● TASK BRIEF:
Convert everything from the line containing "Task: Click 'Please select a setup type' text" down to the end of the listing into a JSON list of strings, one per line. Skip blank lines and leave the pictures out.

● MATERIAL TO PROCESS:
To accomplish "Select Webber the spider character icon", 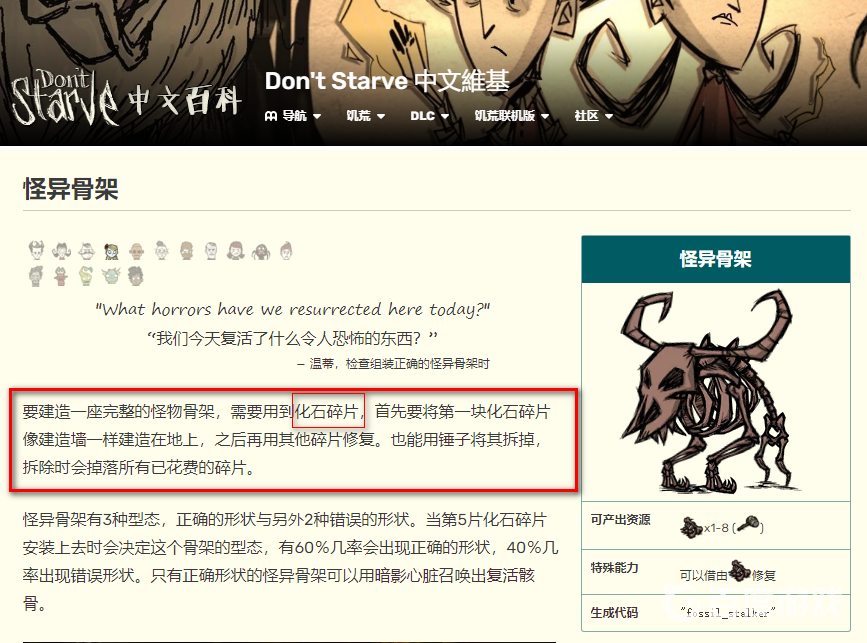I will coord(261,251).
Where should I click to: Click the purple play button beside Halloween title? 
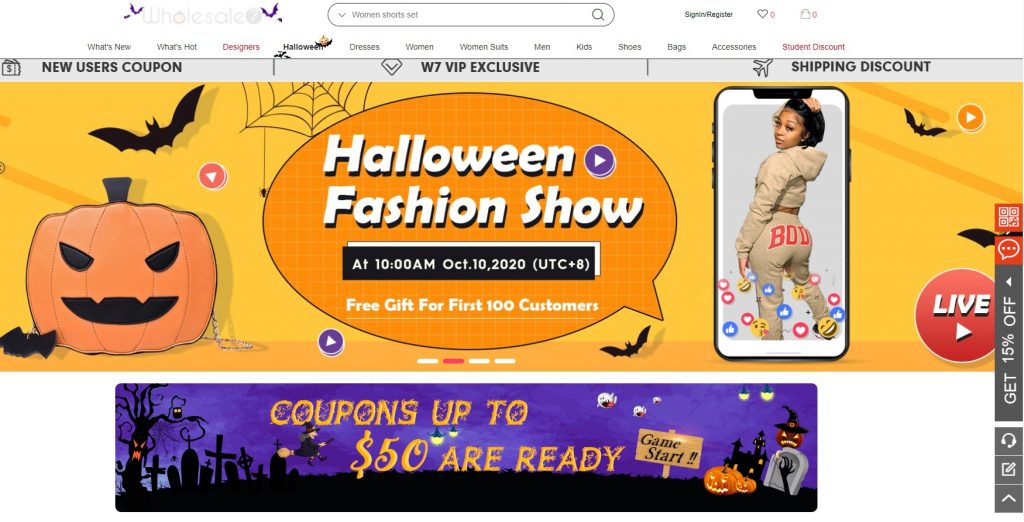(600, 160)
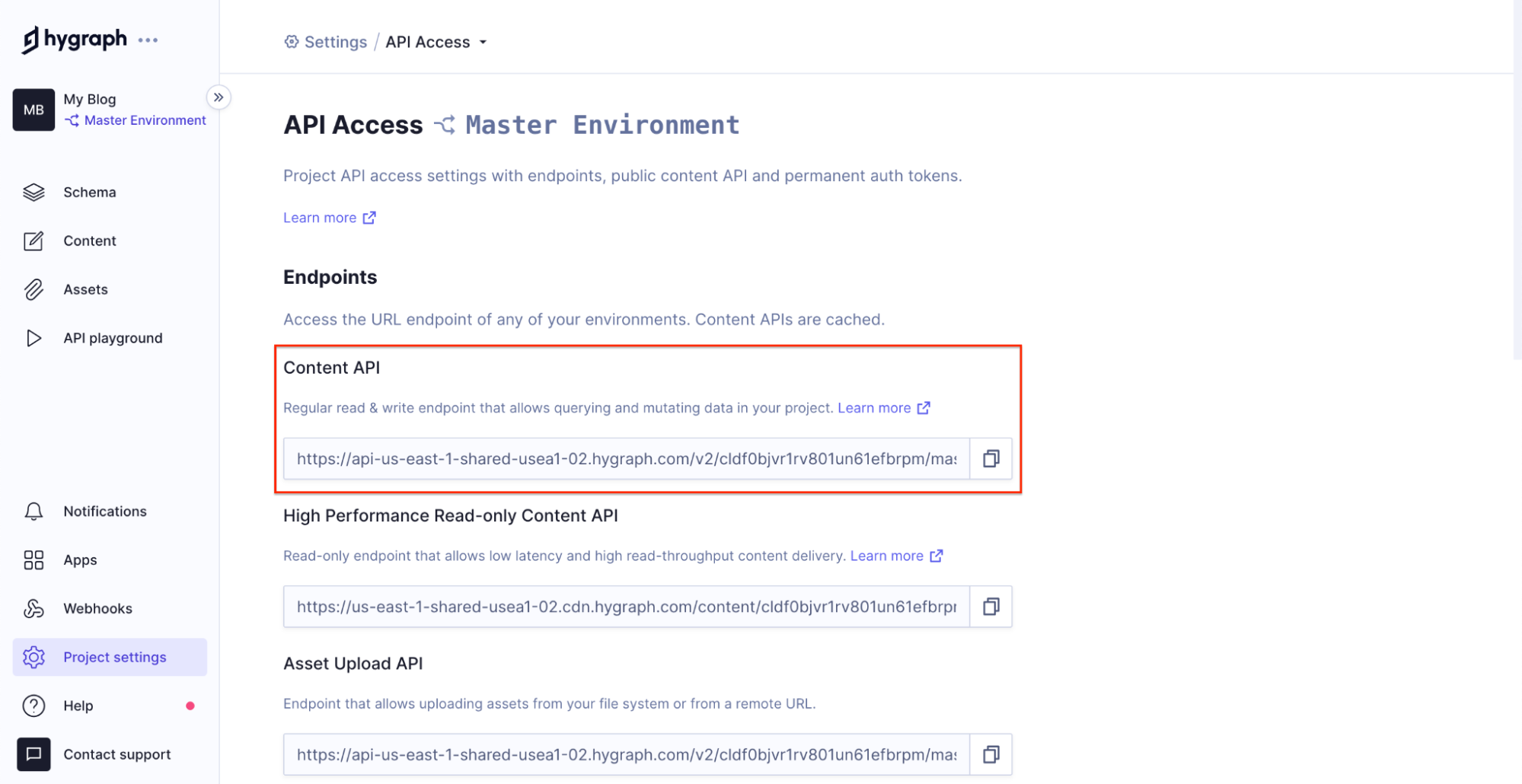The height and width of the screenshot is (784, 1522).
Task: Open the three-dot menu beside Hygraph logo
Action: pyautogui.click(x=148, y=40)
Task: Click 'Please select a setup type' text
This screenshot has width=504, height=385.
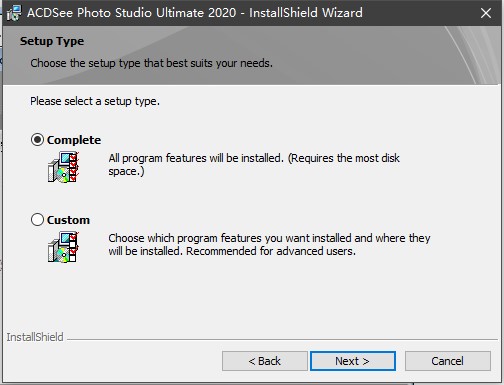Action: tap(95, 101)
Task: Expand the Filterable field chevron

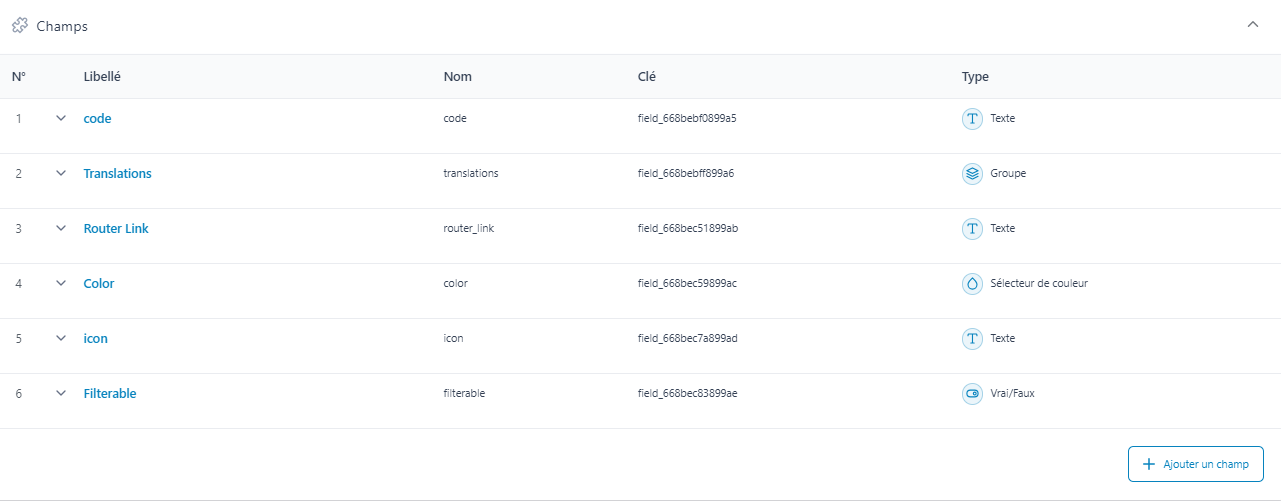Action: pyautogui.click(x=61, y=393)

● EXERCISE ANSWER:
[
  "Task: Click 'Please select a setup type' text",
  "This screenshot has width=504, height=385.",
  "Action: tap(95, 101)",
  "Task: Expand the Filterable field chevron",
  "Action: pyautogui.click(x=61, y=393)"
]